La bataille sociale majeure qui se joue autour de la réforme des retraites n’est pas un simple débat comptable destiné à équilibrer notre système par répartition. Certes, le régime risque effectivement d’être en déficit sur les 20 à 25 années qui viennent, mais un déficit temporaire, un déficit limité. Taxer les super profits, mettre une taxe de 2% sur la fortune des 42 milliardaires français, lutter réellement contre l’évasion fiscale ou encore aligner les salaires des femmes sur celui des hommes, ce qui augmenterait mécaniquement les cotisations, sont autant de solutions qui sont à notre portée. 

Le Gouvernement, à l’opposé de ces choix, a décidé de faire du report de l’âge de départ à la retraite le principal levier pour assurer l’équilibre du système. Cette décision revient à faire porter le poids de la réforme sur celles et ceux qui ont commencé à travailler le plus tôt, dont les métiers sont souvent les plus pénibles. 
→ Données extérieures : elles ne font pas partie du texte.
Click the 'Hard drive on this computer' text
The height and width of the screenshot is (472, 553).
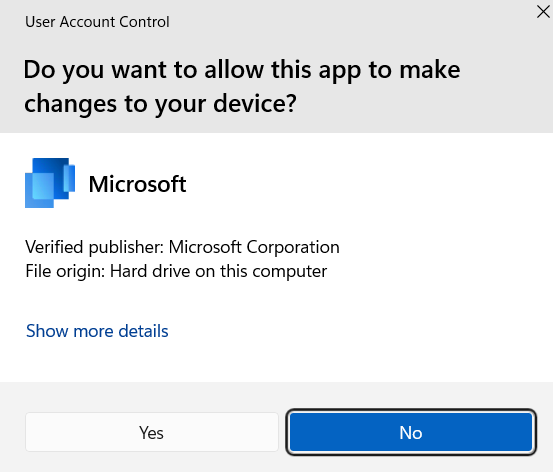click(x=218, y=271)
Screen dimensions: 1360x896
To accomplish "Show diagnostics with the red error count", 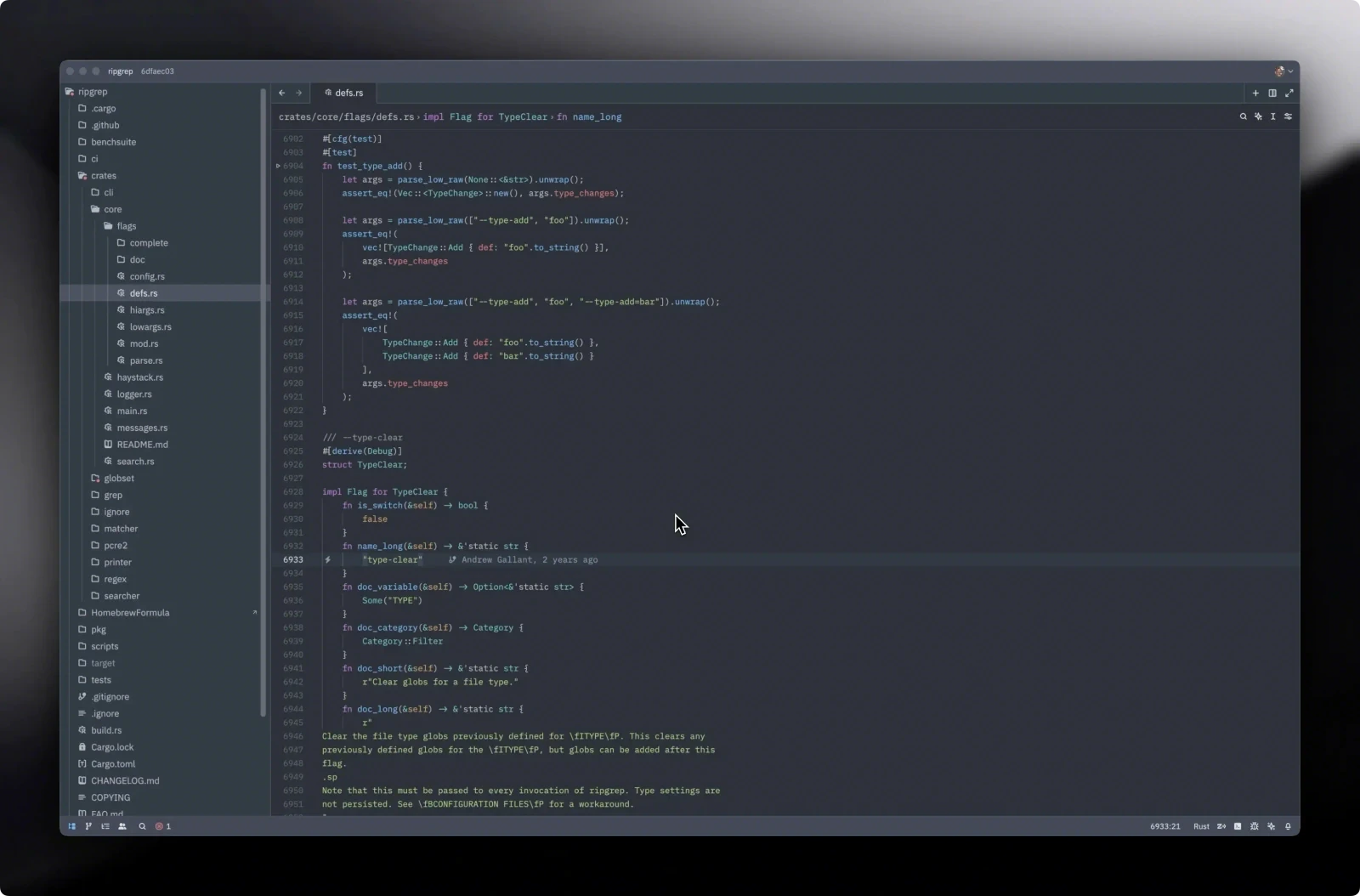I will click(x=162, y=826).
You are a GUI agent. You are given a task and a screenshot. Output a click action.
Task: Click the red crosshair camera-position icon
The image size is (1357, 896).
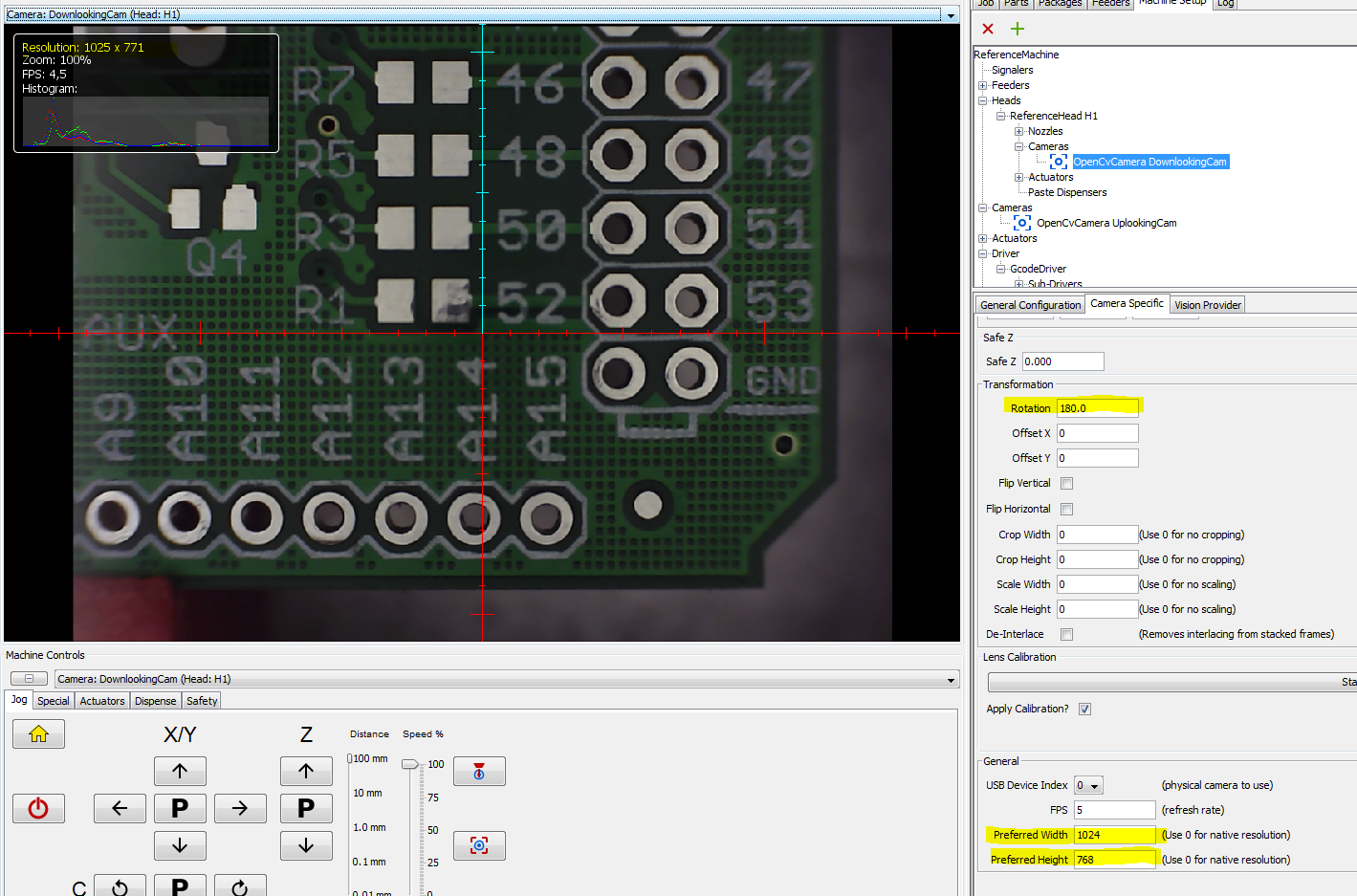(478, 845)
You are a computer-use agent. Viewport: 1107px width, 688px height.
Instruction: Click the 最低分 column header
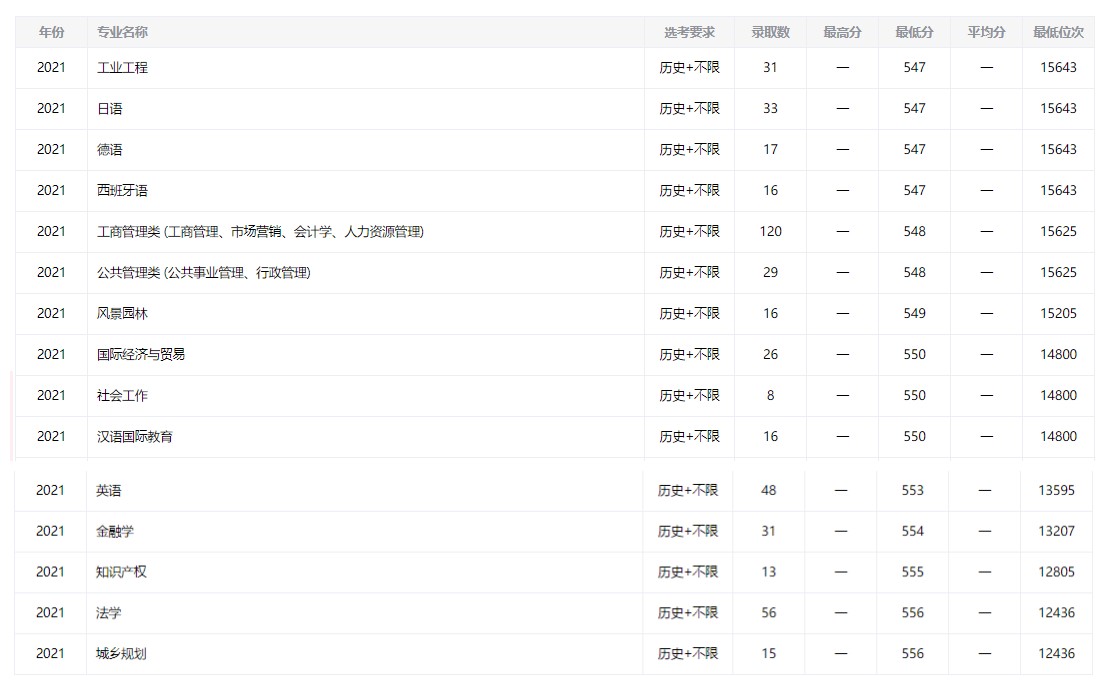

En réalité, ici s’affrontent deux visions de sociétés diamétralement opposées. 

« Le temps humain n’est pas condamné à n’être que du temps de travail »

L’objet de cet affrontement, c’est le temps de vie. Le temps, c’est la chose la plus commune et la moins équitablement partagée. C’est depuis toujours un objet de bataille politique. 

Toute l’histoire du mouvement ouvrier c’est le refus du sacrifice des femmes et des hommes, qui payaient de leur santé et de leur vie, le profit qui alimentait les caisses d’une minorité. 

Toute l’histoire du mouvement écologiste, c’est le refus du productivisme aveugle, de cette illusion dévastatrice que nous pourrions produire toujours plus, sans aucune limite. 

On nous oppose systématiquement l’argument de l’augmentation de l’espérance de vie pour justifier la nécessité d’allonger la durée d’activité. Donc, plus vieux vous vivrez plus vieux vous travaillerez selon eux. 

Cette affirmation est hautement contestable. Parce que le temps humain n’est pas condamné à n’être que du temps de travail, que du temps productif. Réduire l’humain à sa seule fonction de production en dit très long sur la logique qui sous-tend la réforme du Gouvernement. 

Nous vivons dans une société où 2,5 millions de personnes sont en burn-out. Nous vivons une époque où le temps ne cesse d’accélérer, constamment, jusqu’à l’épuisement. Nous vivons la dictature du rendement immédiat pour l’actionnaire, de la dictature des réactions immédiates sur les réseaux sociaux, la dictature du temps imposé. 

Il faut reposer la question du temps libéré. 

« Deux conceptions du monde différentes s’affrontent » 

La réforme souhaitée par le Gouvernement viendrait entériner une conception qui ferait de l’individu, de ses cotisations et de sa retraite, un simple enjeu financier. Aucune leçon n’a été tirée de la crise sanitaire et des conséquences qu’elle a eu sur notre société et notre rapport au travail. 

Or notre vision du travail et de la retraite doit changer. Réduire le temps de travail n’est-il pas – et depuis longtemps – l’horizon de nos luttes sociales, et le sens du progrès humain ? 

Les travailleurs à un moment de leur vie doivent pouvoir bénéficier d’un temps libéré, ce qui leur permet de décider eux même de quelle manière ils veulent être utiles, contribuer, exister au sein de la société. 

Pour le dire autrement, les retraites sont le temps reconquis, le moment où les femmes et les hommes ouvrent une nouvelle page de la vie, après des décennies de labeur. Elles sont la réalité du progrès humain, qui ouvre le temps libre, consacré aux liens, à la gratuité, au don, face à l’impératif de production et de croissance à tout prix. 

Autour du recul de l’âge légal de la retraite c’est bien deux conceptions du monde différentes, voir même du sens de la vie, qui s’affrontent.